Conference Call Kadant will hold a webcast with a slide presentation for investors on Tuesday, November 1, 2016, at 4:30 p.m. eastern time to discuss its third quarter performance, as well as future expectations. To access the webcast, including the slideshow and accompanying audio, go to www.kadant.com and click on "Investors". To listen to the webcast via teleconference, call 888-326-8410 within the U.S., or +1-704-385-4884 outside the U.S. and reference participant passcode 78296128. Prior to the call, our earnings release and the slides used in the webcast presentation will be filed with the Securities and Exchange Commission and will be available at www.sec.gov.
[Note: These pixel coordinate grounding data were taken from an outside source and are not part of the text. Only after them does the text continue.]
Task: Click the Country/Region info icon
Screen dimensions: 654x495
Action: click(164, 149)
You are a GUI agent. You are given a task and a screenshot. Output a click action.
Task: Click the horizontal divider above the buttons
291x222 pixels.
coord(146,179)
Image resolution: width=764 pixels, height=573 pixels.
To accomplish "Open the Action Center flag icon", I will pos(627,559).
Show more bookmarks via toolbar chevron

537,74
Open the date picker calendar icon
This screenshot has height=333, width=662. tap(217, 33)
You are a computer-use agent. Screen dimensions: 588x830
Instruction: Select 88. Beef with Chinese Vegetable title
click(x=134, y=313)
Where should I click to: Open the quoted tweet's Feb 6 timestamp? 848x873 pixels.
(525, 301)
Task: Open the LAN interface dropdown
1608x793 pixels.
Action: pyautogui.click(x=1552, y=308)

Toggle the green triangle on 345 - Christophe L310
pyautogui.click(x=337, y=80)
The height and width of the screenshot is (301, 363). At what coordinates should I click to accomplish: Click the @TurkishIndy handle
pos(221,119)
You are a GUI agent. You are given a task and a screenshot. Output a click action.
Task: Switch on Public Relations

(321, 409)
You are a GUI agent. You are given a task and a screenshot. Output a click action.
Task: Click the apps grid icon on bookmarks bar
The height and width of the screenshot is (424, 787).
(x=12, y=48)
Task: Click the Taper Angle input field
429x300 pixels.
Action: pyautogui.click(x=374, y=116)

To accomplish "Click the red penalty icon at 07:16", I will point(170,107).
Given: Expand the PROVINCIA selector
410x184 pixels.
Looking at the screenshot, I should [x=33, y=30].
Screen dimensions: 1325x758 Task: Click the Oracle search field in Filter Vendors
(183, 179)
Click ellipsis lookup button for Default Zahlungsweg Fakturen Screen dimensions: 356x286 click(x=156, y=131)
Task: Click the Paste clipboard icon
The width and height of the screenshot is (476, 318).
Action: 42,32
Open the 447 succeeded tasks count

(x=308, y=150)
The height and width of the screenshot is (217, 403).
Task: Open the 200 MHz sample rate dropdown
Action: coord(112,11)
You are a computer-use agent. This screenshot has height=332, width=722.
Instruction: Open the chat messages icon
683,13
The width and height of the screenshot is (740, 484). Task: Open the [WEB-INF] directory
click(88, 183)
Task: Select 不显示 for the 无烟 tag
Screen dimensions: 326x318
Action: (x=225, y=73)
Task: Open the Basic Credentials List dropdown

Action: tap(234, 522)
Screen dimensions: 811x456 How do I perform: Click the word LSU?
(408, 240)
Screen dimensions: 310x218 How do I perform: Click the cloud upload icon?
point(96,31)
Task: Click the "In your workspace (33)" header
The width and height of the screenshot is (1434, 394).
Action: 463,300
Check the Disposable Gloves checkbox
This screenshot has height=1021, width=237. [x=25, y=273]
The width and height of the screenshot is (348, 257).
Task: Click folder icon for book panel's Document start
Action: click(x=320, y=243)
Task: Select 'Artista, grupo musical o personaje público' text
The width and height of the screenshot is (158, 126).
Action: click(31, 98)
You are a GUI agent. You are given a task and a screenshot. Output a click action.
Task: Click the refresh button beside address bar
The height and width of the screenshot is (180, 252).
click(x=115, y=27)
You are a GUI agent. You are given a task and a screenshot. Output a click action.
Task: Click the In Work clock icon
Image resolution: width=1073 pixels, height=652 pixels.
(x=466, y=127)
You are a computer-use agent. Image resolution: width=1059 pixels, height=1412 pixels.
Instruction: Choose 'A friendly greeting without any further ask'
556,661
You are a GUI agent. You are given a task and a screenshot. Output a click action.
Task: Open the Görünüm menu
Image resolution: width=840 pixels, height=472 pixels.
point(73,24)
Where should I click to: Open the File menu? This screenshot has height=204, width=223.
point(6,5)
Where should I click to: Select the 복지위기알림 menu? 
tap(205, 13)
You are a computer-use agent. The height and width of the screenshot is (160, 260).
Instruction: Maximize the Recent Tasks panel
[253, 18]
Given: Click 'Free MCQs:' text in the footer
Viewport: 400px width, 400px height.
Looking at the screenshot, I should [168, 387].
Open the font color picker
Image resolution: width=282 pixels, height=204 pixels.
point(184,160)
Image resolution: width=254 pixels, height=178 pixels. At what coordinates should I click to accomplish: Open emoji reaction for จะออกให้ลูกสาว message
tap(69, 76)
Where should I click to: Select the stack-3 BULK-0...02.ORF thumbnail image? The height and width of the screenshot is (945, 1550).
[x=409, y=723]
An archive of the webcast presentation will be available on our Web site until December 2, 2016.

Shortly after the webcast, Kadant will post its updated general investor presentation incorporating the third quarter results on its Web site at www.kadant.com under the "Investors" section.

Use of Non-GAAP Financial Measures In addition to the financial measures prepared in accordance with generally accepted accounting principles (GAAP), we use certain non-GAAP financial measures, including increases or decreases in revenue excluding the effect of acquisitions and foreign currency translation, adjusted operating income, adjusted net income, adjusted diluted EPS, adjusted earnings before interest, taxes, depreciation, and amortization (adjusted EBITDA) and adjusted EBITDA margin.

We believe that these non-GAAP financial measures, when taken together with the corresponding GAAP financial measures, provide meaningful supplemental information regarding our performance by excluding certain items that may not be indicative of our core business, operating results, or future outlook. We believe that the inclusion of such measures helps investors to gain an understanding of our underlying operating performance and future prospects, consistent with how management measures and forecasts our performance, especially when comparing such results to previous periods or forecasts and to the performance of our competitors. Such measures are also used by us in our financial and operating decision-making and for compensation purposes. We also believe this information is responsive to investors’ requests and gives them an additional measure of our performance.

The non-GAAP financial measures included in this press release are not meant to be considered superior to or a substitute for the results of operations prepared in accordance with GAAP. In addition, the non-GAAP financial measures included in this press release have limitations associated with their use as compared to the most directly comparable GAAP measures, in that they may be different from, and therefore not comparable to, similar measures used by other companies.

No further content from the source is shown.